Psychoanalysis responds to an anguishing mystery; the manner in which the human being is divided against him/herself.

In day to day life, this presents as something along the lines of a question: ‘What is going on?’ ‘What is happening to me?’ or even, ”Why is this happening to me?’ Sometimes, a “What am I doing?”, or “Why do I always do this?” At any rate, what is clear, is that ‘something is happening’ and the subject doesn’t know how to respond or how s/he is entangled in it.

As someone takes the step to address a psychoanalyst, the secret of that mystery lying at the heart of their most intimate experience is put to work to find a way through and beyond the maze of the conundrum.

Suffering is not a straightforward matter for the human being. Human dignity rarely knows how to do without it, neither love, nor survival. Suffering mingles with necessity, contingency, neglect and excess in the field of the sacred (around the object of supreme value). With this wealth of intimate bonds, the separation of the subject and their suffering remains a delicate matter fraught with error.

Thus, the subjective disorientation that produces unbearable symptoms calls for clarification of the fundamental elements of how we live our lives. This call for clarification implies analysis as the application of attention without the dimming effects of prejudgement, allowing for what is unique to emerge and takes is place.

In today’s culture, we are ever aware of a state of flux, producing incessant change and with it a transience of identity. As the moorings of identity loosen with the prospect of each new step, anxiety is unbound and the subject suffers its effects in the form of their symptom. Although transient in form, the symptom gives consistency to the subject who suffers it. So, for psychoanalysis, the symptom is an attempt at a solution and acts to bind and to localise identity and anxiety.

While scientific and technological advances in modernity have transformed our capacity to treat the ailments of the body, the mind has remained resolute in its resistance to ‘being fixed’ from the outside. The treatment of mental suffering is not a procedure that can be applied to the subject by someone else. It is not a matter of a doctor who will sedate us before applying a procedure, of which we are largely ignorant. On the contrary, our ignorance is no longer workable and, in failing to sustain our bliss, calls for another approach.

Psychoanalysis takes up the question of suffering beyond any notion of ‘quick fix’ or short term solutions of erasing symptoms. While experience demonstrates that psychoanalysis has therapeutic effects, treatments aiming at these directly tends to reinforce symptoms.

Psychoanalysis takes another path, raising the most profound and interesting questions concerning the subject; how it is to be in their world.
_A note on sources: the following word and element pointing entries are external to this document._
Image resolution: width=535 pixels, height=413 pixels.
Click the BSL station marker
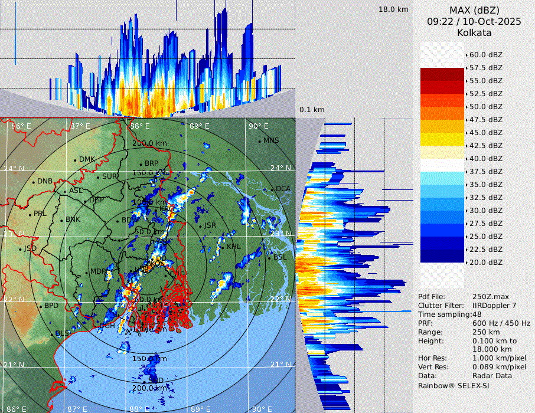pos(269,257)
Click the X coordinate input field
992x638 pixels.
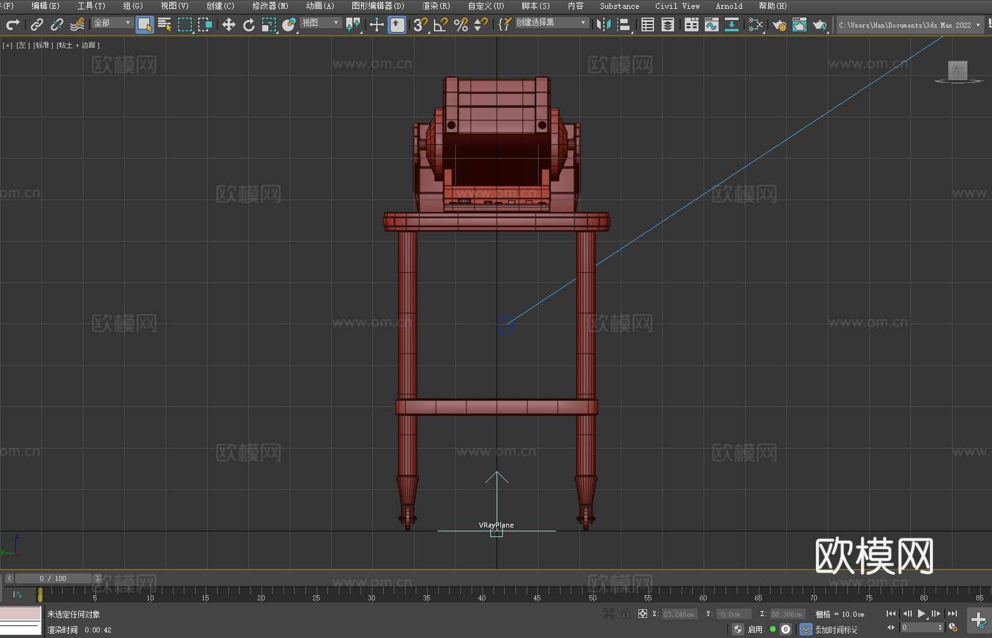point(680,614)
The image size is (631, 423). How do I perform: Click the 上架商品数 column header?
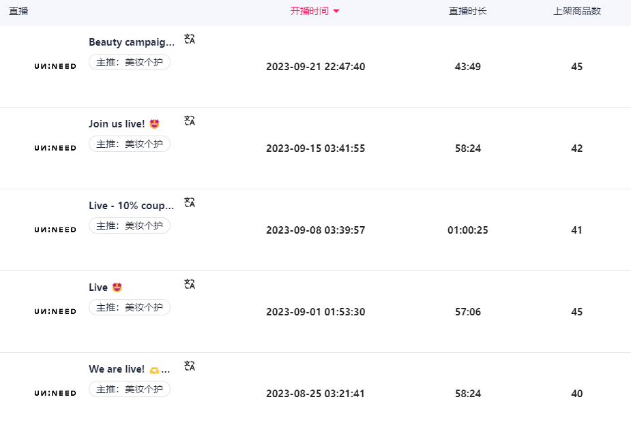coord(576,11)
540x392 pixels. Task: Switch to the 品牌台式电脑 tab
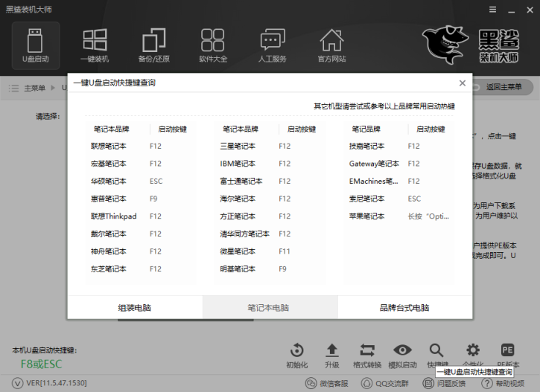click(404, 307)
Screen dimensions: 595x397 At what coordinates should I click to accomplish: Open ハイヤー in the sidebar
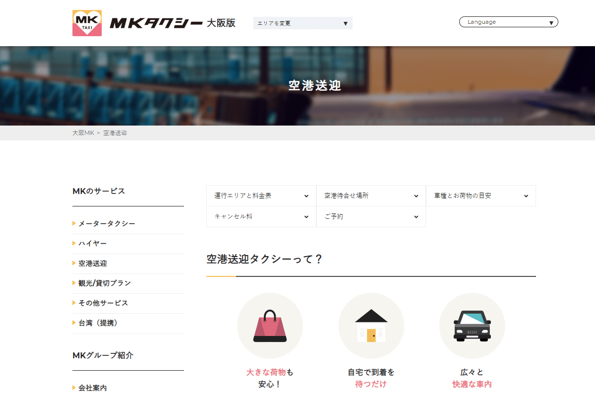pyautogui.click(x=92, y=244)
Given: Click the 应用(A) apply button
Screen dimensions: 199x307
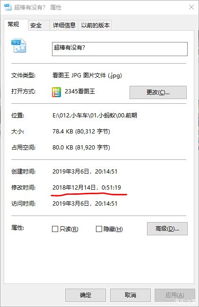Looking at the screenshot, I should point(175,295).
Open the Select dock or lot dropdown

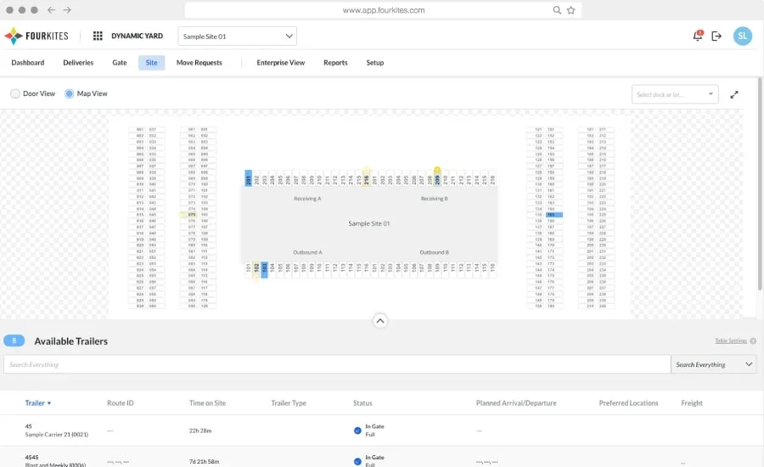click(675, 94)
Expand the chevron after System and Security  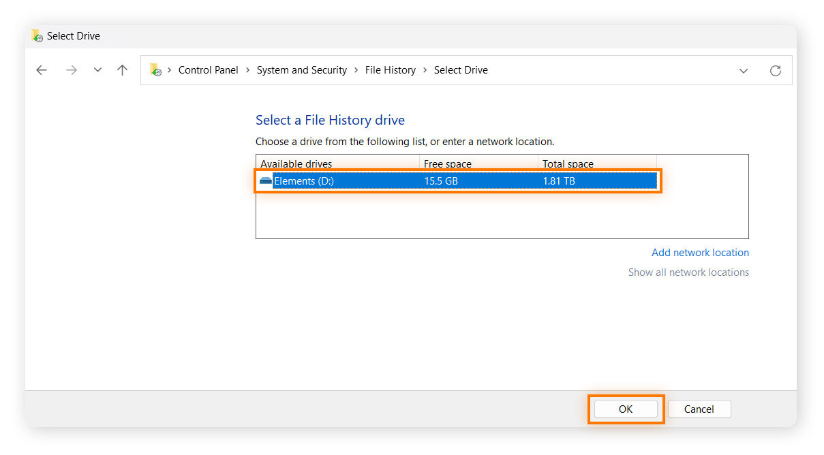click(356, 70)
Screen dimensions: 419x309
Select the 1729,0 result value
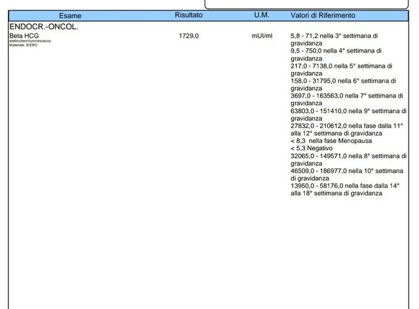point(189,36)
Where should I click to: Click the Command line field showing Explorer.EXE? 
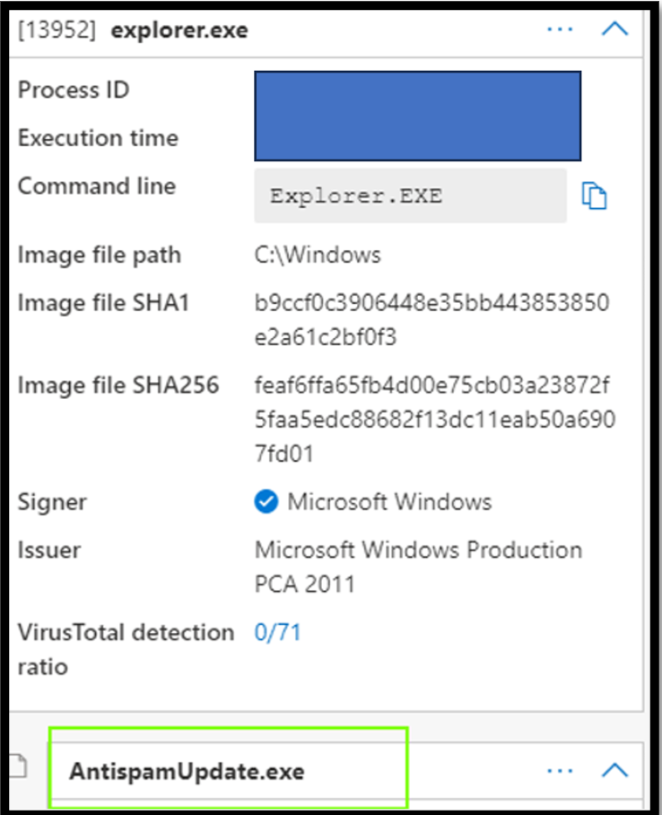(x=410, y=194)
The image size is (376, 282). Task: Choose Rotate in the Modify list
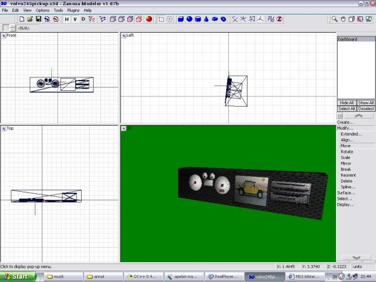coord(347,152)
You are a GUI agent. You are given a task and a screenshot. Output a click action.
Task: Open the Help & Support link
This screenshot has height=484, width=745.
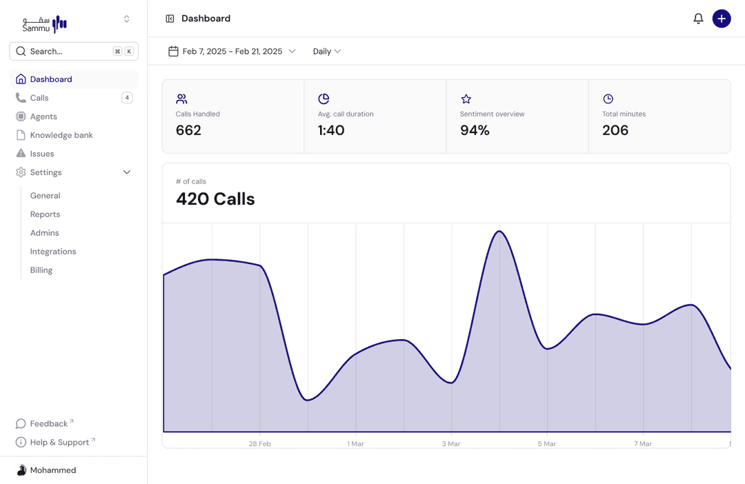[59, 442]
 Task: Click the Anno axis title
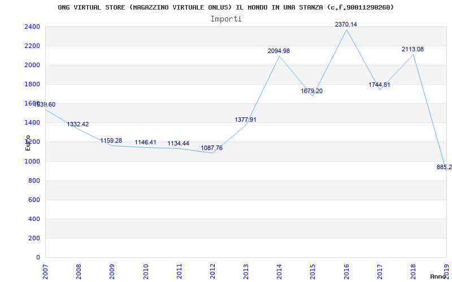pyautogui.click(x=438, y=276)
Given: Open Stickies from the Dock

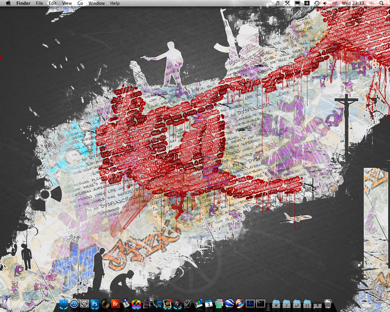Looking at the screenshot, I should coord(219,304).
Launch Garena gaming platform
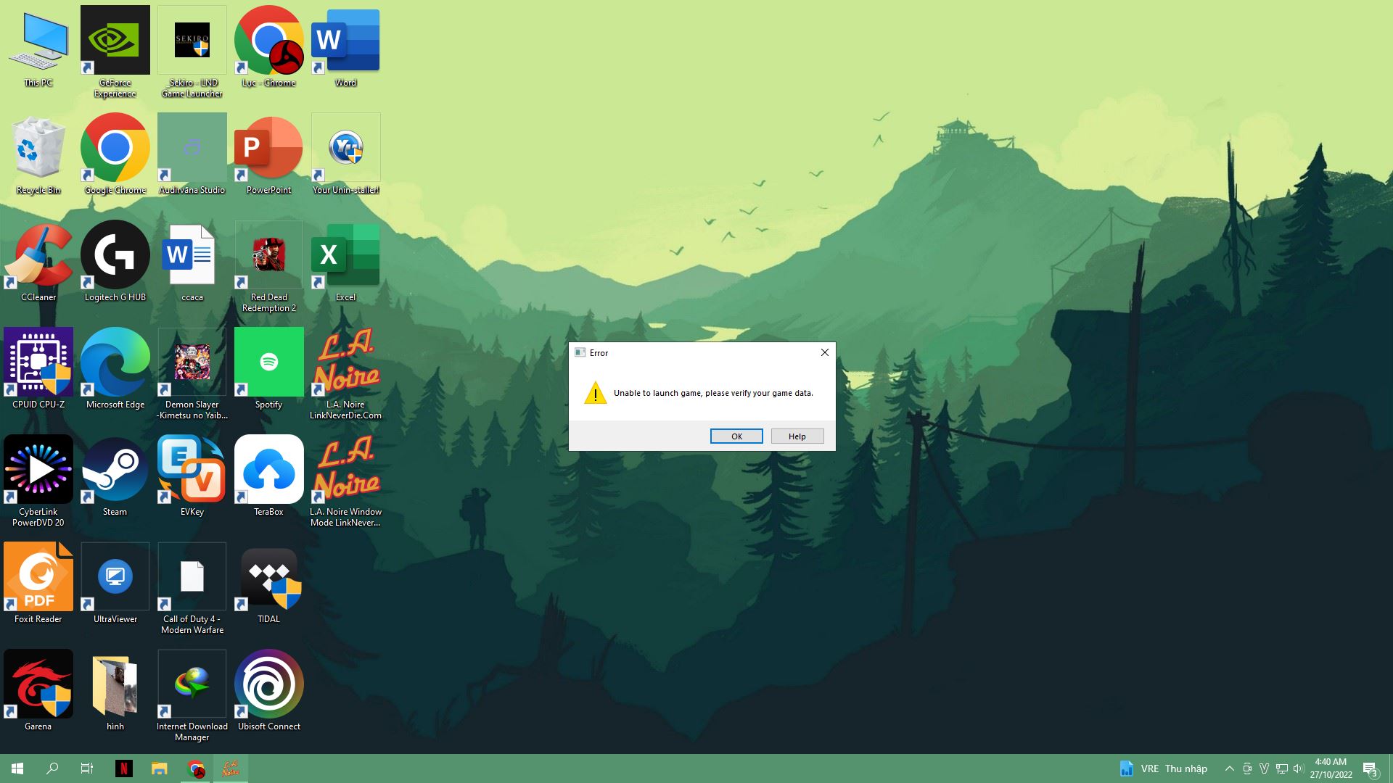 [38, 684]
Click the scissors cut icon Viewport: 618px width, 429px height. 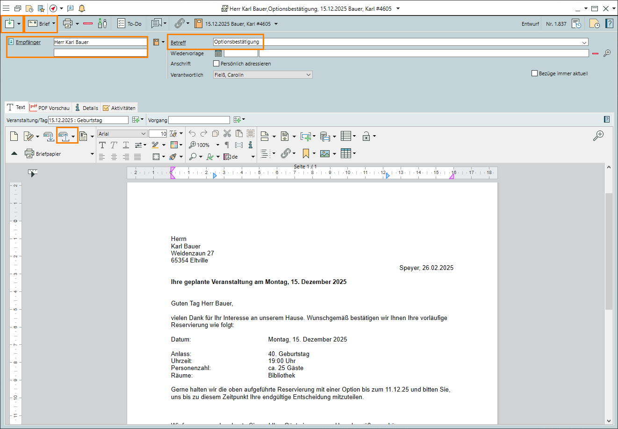point(227,134)
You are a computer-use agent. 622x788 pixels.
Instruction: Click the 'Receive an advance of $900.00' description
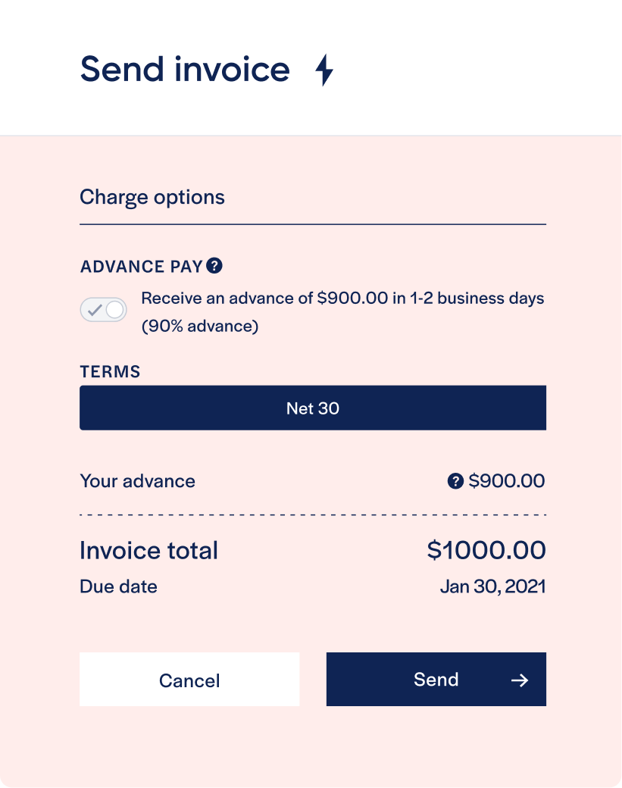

The effects of this work, fundamentally undertaken by the Analysand and facilitated by a Psychoanalyst, cannot be predicted in content, sequence or direction.

If this work resonates with you, and you want to speak to analyst, please do contact us.

Unlike the medical doctor, the analyst responds to suffering by putting the obscure knowledge of the ‘patient’ to work. It is not the supposed knowledge of the expert, but the fine awareness of the analysand that harbours the divine details necessary for the transformation of suffering.

A crucial way with knowledge that the Psychoanalyst can offer is a termed a ‘non-knowledge’. This includes the capacity to set aside cliche and prejudice, paying attention to what is said in its utmost originality and unrepeatable precision. This allows the human being to come to realise what s/he is saying.

But, hey! Not so fast! This knowledge is no simple matter either. The subject doesn’t know that s/he knows. Well, perhaps, by the time s/he has decided to address an analyst, s/he has an inkling, recognising that his/her symptoms, his/her sufferings, are a sign of something but s/he doesn’t know what. In order to gain access to this secret, the subject is urged to speak about what ails him/her. Treatment by psychoanalysis, then, is a treatment through speech, through conversation, a conversation of a very unusual kind, and in a very unusual setting. The Psychoanalytic Session

The psychoanalytic session is a place where it is possible to speak about what troubles you to an ‘Other’, again and again, and again. In offering the session, the psychoanalyst makes an offer to listen to you, the analysand, and to allow that which is being spoken to be heard. To this end, the first rule of psychoanalysis is Free Association. The subject is invited to say the first thing that comes into your mind, no matter how trivial or strange it may seem. (Freud) This rule lifts the social obligation to ‘make sense’. A lot can be done with this. It is not all but in this way the work begins.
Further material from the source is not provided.